I'm starting to feel like this topic has come up before... i was google some 318 stuff and another thread from 2016 came up that was almost exactly like this one but less dicky :)
Just type 318 and check the "title" box in the search. I think there are 17 pages of threads. Almost all are the same. Why are we wasting our key strokes?
 
360 did come with some of the 340 goodies, but took a lot of time before it became the preferred starting place, 340 were the go to for the longest time.

Look at people with a 273 some give it a pass compared to a 318 cause it has a performance version.
Anytime a kid asks what they should build people start spouting off suggestimg all sorts of machine work. It's like they dont remember being a teenager trying to build a car,pay car insurance,buy condoms(awfully optimistic) and take chicks out on a 25 hour a week paycheck at minimum wage.

The best suggestion for a kid is always whatever you can put together with little to no cash outlay.

Quality machine work isn't free.
 
Just type 318 and check the "title" box in the search. I think there are 17 pages of threads. Almost all are the same. Why are we wasting our key strokes?
cause it's fun to argue... i have decided to make my 318 block a planter.. can fit 8 plants no problem.. gonna snatch up a $2k 340 block so i can finally make power!
 
The only bore size that has a major limiting effect on high ish hp like 400 + hp is 273s 3.625" bore, And yet the bore is still big enough to satisfy the average performance enthusiasts, if they choose to build one.

And a 318 bore is .285" larger than a 273, a 413 has a bore size that is closer in size to a 318 than a 273. 318/360/340 are all in a similar bore size ballpark.

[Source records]
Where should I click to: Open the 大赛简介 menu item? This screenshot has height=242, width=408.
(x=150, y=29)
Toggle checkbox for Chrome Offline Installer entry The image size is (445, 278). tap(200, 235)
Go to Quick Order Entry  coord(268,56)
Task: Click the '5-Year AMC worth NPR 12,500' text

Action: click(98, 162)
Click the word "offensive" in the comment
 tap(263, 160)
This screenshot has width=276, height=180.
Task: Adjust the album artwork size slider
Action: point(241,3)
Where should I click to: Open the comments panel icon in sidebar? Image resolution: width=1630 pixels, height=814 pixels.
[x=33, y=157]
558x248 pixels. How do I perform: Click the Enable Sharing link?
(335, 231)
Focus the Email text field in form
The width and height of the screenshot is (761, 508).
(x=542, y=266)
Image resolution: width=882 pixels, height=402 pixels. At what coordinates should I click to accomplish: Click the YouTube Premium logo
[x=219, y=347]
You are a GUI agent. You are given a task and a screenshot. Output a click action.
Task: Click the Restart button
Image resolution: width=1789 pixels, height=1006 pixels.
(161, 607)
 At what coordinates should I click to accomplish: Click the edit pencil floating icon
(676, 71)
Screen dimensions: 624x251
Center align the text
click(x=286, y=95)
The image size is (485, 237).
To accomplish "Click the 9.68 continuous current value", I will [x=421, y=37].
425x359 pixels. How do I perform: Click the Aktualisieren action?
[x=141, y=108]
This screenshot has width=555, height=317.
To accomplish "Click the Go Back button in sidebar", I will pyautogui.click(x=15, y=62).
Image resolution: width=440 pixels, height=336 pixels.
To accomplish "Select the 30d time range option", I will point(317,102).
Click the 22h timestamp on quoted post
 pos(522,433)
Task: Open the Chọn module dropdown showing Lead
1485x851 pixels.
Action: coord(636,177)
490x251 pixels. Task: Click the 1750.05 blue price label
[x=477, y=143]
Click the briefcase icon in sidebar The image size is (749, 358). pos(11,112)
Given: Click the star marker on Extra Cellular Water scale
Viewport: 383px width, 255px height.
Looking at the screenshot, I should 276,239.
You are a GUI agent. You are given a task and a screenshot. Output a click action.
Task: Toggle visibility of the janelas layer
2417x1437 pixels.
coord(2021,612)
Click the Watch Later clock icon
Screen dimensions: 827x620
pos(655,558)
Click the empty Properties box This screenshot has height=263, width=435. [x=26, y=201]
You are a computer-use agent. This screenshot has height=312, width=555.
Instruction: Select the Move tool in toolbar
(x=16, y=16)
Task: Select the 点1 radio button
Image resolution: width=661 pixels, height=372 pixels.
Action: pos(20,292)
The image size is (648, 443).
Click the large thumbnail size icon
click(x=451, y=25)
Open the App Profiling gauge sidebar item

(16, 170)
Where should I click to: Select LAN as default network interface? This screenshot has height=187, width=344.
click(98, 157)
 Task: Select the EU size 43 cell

> Task list:
A. In the engine forum thread, how much larger is a 318 bore than a 273 bore?
B. Translate this sentence from the engine forum thread into French: "The best suggestion for a kid is always whatever you can put together with little to no cash outlay."

> Solutions:
A. .285"

B. La meilleure suggestion pour un jeune est toujours ce que l'on peut assembler avec peu ou pas de dépenses.